Üç farklı noktadan gelerek silindirin etrafında dönen ve gösterilmek isteneN mekanlara bakan kollar, bu üç vistadan başka iki vistaya daha bakıyor. Bunlar ise müzenin sağındaki ve solundaki sahil alanları. Müzeye girdiğinizde biletiniz alıp turnikelerden geçiyorsunuz. İlk başta video gösterimi ile gezeceğiniz sergiler hakkında bilgi alıyorsunuz. Kapalı alanlardan geçerek ilerliyorsunuz ve bir anda bu kapalılıktan sizi çıkaran bir ışıkla karşılaşıyorsunuz.

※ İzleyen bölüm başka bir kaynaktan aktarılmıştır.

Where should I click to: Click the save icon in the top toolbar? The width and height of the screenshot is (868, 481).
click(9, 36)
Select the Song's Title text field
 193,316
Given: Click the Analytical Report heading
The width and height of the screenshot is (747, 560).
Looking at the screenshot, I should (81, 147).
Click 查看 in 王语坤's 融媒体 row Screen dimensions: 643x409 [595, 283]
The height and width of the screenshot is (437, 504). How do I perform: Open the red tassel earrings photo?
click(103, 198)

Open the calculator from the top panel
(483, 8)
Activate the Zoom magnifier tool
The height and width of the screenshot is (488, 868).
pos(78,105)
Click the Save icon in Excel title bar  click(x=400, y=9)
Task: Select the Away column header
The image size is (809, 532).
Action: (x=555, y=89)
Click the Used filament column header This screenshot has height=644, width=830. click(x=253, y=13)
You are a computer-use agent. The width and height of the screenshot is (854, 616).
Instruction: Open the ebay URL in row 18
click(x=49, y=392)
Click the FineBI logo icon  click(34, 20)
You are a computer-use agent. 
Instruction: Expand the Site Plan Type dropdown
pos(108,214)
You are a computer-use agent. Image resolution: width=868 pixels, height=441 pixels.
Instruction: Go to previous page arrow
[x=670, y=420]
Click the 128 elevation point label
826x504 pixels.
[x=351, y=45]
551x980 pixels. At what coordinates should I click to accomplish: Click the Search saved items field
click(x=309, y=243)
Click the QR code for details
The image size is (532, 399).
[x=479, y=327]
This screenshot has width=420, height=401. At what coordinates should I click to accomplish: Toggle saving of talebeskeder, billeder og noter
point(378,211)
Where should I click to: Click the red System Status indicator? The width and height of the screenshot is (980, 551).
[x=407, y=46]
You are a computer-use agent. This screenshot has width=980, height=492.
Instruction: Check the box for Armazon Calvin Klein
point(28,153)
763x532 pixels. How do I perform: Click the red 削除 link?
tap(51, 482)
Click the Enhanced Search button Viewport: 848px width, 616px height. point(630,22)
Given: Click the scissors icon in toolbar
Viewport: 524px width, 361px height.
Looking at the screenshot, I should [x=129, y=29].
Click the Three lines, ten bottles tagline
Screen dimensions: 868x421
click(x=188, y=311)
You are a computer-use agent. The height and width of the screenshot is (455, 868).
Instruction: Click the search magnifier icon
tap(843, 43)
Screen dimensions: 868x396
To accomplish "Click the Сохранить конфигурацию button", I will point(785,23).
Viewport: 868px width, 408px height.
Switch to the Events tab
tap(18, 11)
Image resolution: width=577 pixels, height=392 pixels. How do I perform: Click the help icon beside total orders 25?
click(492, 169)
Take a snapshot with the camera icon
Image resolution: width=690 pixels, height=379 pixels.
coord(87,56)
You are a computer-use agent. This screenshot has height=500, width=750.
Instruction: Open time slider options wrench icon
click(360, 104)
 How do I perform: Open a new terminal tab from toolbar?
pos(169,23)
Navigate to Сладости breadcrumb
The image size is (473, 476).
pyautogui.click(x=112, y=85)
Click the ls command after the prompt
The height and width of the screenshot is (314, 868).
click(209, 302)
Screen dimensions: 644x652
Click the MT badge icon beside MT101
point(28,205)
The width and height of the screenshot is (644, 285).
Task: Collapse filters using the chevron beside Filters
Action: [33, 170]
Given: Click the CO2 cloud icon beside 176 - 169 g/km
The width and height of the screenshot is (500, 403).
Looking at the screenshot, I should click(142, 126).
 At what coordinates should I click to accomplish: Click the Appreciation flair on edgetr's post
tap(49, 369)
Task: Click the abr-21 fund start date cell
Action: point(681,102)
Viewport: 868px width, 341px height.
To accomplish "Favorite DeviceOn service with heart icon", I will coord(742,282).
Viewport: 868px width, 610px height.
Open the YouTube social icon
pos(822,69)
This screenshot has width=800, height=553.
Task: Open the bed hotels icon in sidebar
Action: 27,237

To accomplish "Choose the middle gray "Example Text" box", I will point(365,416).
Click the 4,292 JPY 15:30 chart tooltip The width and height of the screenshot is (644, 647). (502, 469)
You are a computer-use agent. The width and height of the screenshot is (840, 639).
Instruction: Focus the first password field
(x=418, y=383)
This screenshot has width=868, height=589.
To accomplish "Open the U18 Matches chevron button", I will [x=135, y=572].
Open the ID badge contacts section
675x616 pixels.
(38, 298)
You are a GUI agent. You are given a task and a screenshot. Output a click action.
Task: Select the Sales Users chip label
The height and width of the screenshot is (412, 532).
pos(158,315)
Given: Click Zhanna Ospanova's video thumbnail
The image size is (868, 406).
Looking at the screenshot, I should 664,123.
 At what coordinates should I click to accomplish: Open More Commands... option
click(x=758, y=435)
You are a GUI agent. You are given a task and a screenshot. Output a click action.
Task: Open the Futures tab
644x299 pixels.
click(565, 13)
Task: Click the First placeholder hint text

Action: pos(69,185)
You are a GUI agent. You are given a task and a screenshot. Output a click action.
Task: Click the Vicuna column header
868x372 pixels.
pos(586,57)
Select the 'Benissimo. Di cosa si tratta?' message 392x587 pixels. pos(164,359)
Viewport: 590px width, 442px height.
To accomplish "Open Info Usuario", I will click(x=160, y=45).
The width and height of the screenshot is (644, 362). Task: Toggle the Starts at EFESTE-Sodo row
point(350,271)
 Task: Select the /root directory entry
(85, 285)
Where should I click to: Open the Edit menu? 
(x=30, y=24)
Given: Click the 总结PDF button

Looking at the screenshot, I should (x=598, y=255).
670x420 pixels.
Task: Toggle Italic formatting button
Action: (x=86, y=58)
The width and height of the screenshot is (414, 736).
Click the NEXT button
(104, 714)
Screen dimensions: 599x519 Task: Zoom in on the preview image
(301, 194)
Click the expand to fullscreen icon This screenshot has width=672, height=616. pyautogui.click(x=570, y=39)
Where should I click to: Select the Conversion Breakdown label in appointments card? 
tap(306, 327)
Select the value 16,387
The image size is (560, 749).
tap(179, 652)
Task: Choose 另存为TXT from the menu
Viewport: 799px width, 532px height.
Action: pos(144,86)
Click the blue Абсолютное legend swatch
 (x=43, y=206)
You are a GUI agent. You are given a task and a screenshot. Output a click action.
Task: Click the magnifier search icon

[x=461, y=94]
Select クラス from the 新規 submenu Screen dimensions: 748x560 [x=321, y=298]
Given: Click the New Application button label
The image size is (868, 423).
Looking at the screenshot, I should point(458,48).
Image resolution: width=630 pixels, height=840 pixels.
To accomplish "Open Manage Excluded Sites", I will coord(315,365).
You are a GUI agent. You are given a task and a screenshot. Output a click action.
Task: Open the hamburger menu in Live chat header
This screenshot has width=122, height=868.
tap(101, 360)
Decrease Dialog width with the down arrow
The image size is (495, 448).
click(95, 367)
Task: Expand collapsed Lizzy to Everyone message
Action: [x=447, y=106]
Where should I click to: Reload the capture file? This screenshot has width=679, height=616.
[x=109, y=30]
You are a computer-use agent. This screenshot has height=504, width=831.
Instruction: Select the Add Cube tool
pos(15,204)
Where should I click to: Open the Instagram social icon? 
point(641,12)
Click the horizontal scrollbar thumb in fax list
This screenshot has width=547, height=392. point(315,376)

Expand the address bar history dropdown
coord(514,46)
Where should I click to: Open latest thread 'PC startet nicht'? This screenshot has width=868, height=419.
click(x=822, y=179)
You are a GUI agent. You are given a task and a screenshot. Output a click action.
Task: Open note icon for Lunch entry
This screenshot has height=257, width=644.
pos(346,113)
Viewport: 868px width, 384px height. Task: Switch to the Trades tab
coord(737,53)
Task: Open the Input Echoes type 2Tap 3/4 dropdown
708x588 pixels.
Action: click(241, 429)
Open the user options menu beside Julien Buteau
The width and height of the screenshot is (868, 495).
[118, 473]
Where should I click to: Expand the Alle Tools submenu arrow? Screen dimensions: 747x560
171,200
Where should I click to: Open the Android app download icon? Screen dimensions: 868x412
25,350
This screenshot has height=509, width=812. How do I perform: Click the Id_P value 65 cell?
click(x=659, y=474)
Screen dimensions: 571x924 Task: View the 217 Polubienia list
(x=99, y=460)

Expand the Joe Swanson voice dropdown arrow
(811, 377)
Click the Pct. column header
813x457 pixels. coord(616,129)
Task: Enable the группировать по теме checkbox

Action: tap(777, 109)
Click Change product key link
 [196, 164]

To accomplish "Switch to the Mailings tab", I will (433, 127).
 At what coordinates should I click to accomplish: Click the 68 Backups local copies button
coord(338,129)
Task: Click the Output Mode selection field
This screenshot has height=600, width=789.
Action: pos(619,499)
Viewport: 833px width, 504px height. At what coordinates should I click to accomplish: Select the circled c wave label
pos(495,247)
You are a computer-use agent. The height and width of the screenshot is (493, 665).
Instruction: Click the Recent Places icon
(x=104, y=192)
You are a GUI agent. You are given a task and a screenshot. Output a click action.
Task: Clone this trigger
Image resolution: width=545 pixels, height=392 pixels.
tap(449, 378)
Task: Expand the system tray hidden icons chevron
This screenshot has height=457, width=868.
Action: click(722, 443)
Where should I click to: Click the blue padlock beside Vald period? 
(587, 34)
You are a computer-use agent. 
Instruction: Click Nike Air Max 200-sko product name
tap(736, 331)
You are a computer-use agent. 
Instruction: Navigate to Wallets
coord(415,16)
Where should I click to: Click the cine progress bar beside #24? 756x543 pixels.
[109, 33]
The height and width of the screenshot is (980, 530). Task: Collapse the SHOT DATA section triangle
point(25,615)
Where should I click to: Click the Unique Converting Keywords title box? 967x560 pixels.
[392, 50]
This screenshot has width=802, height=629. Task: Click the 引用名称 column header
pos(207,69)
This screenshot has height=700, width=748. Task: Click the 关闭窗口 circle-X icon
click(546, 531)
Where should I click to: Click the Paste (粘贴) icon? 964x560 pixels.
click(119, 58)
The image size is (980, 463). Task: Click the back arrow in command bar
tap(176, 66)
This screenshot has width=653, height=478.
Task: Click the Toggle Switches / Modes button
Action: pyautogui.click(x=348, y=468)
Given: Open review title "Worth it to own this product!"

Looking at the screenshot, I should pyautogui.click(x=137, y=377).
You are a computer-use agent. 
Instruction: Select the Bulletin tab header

Bu cephe düzeni Bodrum gibi her saniyesi dinamizm dolu olarak geçen bir kentin içindeki bir müzenin de çok dinamik bir cepheyle kente katılmasını sağladı. Her bir ev biriminin öne arkaya doğru yatırılması dışarıda bu dinamizmi verirken, içeride ise müzeler için çok önemli olan müze-ışık ilişkisinin oluşmasında farklı ve ilginç düzenler getirmiş oldu. Cephelerin yatmasıyla köşelerden içeriye giren ışıklar günün her saatinde farklı bir açıdan gelerek içeride farklı aydınlatmalar oluşmasını sağlıyor ve çok farklı kırılmalar oluşmasını sağlıyor. Geceleri ise bu köşelerden yapılacak aydınlatmalar sayesinde değişik ve ilginç bir cephe elde edilmiş oluyor.
Bodrum Kent Müzesi
YorumlarYorum Sayısı: Henüz hiç yorum yapılmamış
Bütün yorumları forumda okuyun!
Bütün yorumları forumda okuyun!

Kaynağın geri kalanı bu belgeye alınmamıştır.